相談室日誌 連載499 本人の希望かなえる 職場・地域で垣根越えた支援(青森)
70代男性Aさん。「火傷した」と突然救急外来を受診。身なりや会話に違和感があり、帰せる状態ではないと判断し入院しました。熱傷、脳血管性認知症、精神障害の診断がつき、要介護1の認定を受けました。家族とは疎遠で一人暮らしでした。

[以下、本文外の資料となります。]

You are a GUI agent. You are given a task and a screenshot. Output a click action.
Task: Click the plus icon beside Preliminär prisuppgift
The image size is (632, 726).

入院後は比較的安定し、元気になりましたが、重度の物忘れがあり、金銭管理が困難でした。さらに自宅には今まで運転していた車、足の踏み場がないくらいの本や弁当のカラ、荷物、衣類が散乱し、お風呂は排水口がつまっており、使用できない状態でした。一人暮らしを再開するのは到底無理だろうと思いましたが、Aさんは自宅へ帰ることを希望していました。
施設入所も考えましたが、金銭的な問題と自宅への退院希望が強く、自宅での生活ができないか「看護小規模多機能型居宅介護事業所」(以下、看多機)のスタッフと相談しました。
病棟スタッフや看多機スタッフ数人と数日がかりで自宅を清掃して住める状態にし、毎日看多機で訪問し食事の準備をしたり、時々通所し入浴することになりました。
近隣の組合員が定期的に訪問し声掛けをしてくれたり、金銭管理は成年後見人が決まるまでの間、Aさんのなじみの金融機関がAさんが来た時に必要な分だけ引き出したり、引き出す必要がない場合はケアマネジャーに連絡をくれるなどの協力をしてくれました。そして認知症専門医の協力を得て、無事成年後見人も決まりました。
自宅退院は到底無理と思われましたが、さまざまな職種や地域の人びとがかかわり、約1年間一人暮らしを継続することができました。その後施設に入所することになりましたが、成年後見人が車や自宅の売却などで資産を運用し、ローンがなくなり無事施設で生活できています。
さまざまな職種や地域の人びとが垣根を越えて「なんとかしよう!」と協力したことで成立した事例だと思います。民医連の役割はもちろん、地域の協力や多くの人たちが繋がることで、支援の輪も強固になるとあらためて感じました。